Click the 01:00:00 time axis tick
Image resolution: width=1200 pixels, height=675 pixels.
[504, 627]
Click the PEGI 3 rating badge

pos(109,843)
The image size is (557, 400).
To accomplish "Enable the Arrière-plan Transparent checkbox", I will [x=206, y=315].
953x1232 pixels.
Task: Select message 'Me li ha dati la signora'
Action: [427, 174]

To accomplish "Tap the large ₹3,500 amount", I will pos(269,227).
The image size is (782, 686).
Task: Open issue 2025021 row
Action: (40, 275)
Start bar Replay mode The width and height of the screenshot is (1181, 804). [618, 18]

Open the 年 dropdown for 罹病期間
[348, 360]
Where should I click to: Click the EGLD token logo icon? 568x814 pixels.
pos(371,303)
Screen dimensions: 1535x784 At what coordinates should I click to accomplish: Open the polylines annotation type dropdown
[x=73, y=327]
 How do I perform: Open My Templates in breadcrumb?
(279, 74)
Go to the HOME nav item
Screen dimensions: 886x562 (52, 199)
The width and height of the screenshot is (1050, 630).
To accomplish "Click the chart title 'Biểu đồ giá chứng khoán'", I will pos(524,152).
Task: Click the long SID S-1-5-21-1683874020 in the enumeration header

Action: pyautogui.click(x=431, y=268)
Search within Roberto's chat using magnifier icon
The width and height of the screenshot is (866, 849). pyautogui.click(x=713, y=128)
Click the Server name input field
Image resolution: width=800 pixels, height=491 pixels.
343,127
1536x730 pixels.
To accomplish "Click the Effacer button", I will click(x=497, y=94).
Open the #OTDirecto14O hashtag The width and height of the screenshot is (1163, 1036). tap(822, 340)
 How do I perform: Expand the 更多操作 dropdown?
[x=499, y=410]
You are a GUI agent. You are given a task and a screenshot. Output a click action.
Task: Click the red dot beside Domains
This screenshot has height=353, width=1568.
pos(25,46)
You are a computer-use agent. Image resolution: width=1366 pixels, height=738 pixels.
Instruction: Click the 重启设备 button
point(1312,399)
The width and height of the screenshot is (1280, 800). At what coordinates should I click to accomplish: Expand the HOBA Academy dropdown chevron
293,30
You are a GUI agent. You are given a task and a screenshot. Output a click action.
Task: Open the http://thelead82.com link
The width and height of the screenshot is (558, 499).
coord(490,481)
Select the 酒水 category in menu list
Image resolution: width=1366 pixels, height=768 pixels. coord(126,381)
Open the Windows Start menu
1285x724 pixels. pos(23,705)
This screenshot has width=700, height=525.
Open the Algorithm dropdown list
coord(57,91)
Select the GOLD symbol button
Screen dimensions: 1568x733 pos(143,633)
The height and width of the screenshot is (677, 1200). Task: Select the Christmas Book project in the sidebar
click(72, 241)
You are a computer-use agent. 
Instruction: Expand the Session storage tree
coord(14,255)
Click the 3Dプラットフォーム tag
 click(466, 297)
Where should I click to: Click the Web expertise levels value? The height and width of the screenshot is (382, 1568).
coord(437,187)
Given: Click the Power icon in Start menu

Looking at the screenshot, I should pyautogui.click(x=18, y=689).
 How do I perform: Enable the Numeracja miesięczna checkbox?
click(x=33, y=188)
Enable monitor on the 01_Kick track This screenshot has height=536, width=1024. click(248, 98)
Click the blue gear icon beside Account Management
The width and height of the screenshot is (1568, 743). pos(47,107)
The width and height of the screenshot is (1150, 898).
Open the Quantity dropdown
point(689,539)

::::

Problem statement. Print out all the material above, unaltered.

Task output.
Click the 01:00:00 time axis tick
Image resolution: width=1200 pixels, height=675 pixels.
[504, 627]
Click the PEGI 3 rating badge

pos(109,843)
The image size is (557, 400).
To accomplish "Enable the Arrière-plan Transparent checkbox", I will [x=206, y=315].
953x1232 pixels.
Task: Select message 'Me li ha dati la signora'
Action: [427, 174]

To accomplish "Tap the large ₹3,500 amount", I will pos(269,227).
The image size is (782, 686).
Task: Open issue 2025021 row
Action: (40, 275)
Start bar Replay mode The width and height of the screenshot is (1181, 804). [618, 18]

Open the 年 dropdown for 罹病期間
[348, 360]
Where should I click to: Click the EGLD token logo icon? 568x814 pixels.
pos(371,303)
Screen dimensions: 1535x784 At what coordinates should I click to accomplish: Open the polylines annotation type dropdown
[x=73, y=327]
 How do I perform: Open My Templates in breadcrumb?
(279, 74)
Go to the HOME nav item
Screen dimensions: 886x562 (52, 199)
The width and height of the screenshot is (1050, 630).
To accomplish "Click the chart title 'Biểu đồ giá chứng khoán'", I will pos(524,152).
Task: Click the long SID S-1-5-21-1683874020 in the enumeration header

Action: pyautogui.click(x=431, y=268)
Search within Roberto's chat using magnifier icon
The width and height of the screenshot is (866, 849). pyautogui.click(x=713, y=128)
Click the Server name input field
Image resolution: width=800 pixels, height=491 pixels.
343,127
1536x730 pixels.
To accomplish "Click the Effacer button", I will click(x=497, y=94).
Open the #OTDirecto14O hashtag The width and height of the screenshot is (1163, 1036). tap(822, 340)
 How do I perform: Expand the 更多操作 dropdown?
[x=499, y=410]
You are a GUI agent. You are given a task and a screenshot. Output a click action.
Task: Click the red dot beside Domains
This screenshot has height=353, width=1568.
pos(25,46)
You are a computer-use agent. Image resolution: width=1366 pixels, height=738 pixels.
Instruction: Click the 重启设备 button
point(1312,399)
The width and height of the screenshot is (1280, 800). At what coordinates should I click to accomplish: Expand the HOBA Academy dropdown chevron
293,30
You are a GUI agent. You are given a task and a screenshot. Output a click action.
Task: Open the http://thelead82.com link
The width and height of the screenshot is (558, 499).
coord(490,481)
Select the 酒水 category in menu list
Image resolution: width=1366 pixels, height=768 pixels. coord(126,381)
Open the Windows Start menu
1285x724 pixels. pos(23,705)
This screenshot has width=700, height=525.
Open the Algorithm dropdown list
coord(57,91)
Select the GOLD symbol button
Screen dimensions: 1568x733 pos(143,633)
The height and width of the screenshot is (677, 1200). Task: Select the Christmas Book project in the sidebar
click(72, 241)
You are a computer-use agent. 
Instruction: Expand the Session storage tree
coord(14,255)
Click the 3Dプラットフォーム tag
 click(466, 297)
Where should I click to: Click the Web expertise levels value? The height and width of the screenshot is (382, 1568).
coord(437,187)
Given: Click the Power icon in Start menu

Looking at the screenshot, I should pyautogui.click(x=18, y=689).
 How do I perform: Enable the Numeracja miesięczna checkbox?
click(x=33, y=188)
Enable monitor on the 01_Kick track This screenshot has height=536, width=1024. click(248, 98)
Click the blue gear icon beside Account Management
The width and height of the screenshot is (1568, 743). pos(47,107)
The width and height of the screenshot is (1150, 898).
Open the Quantity dropdown
point(689,539)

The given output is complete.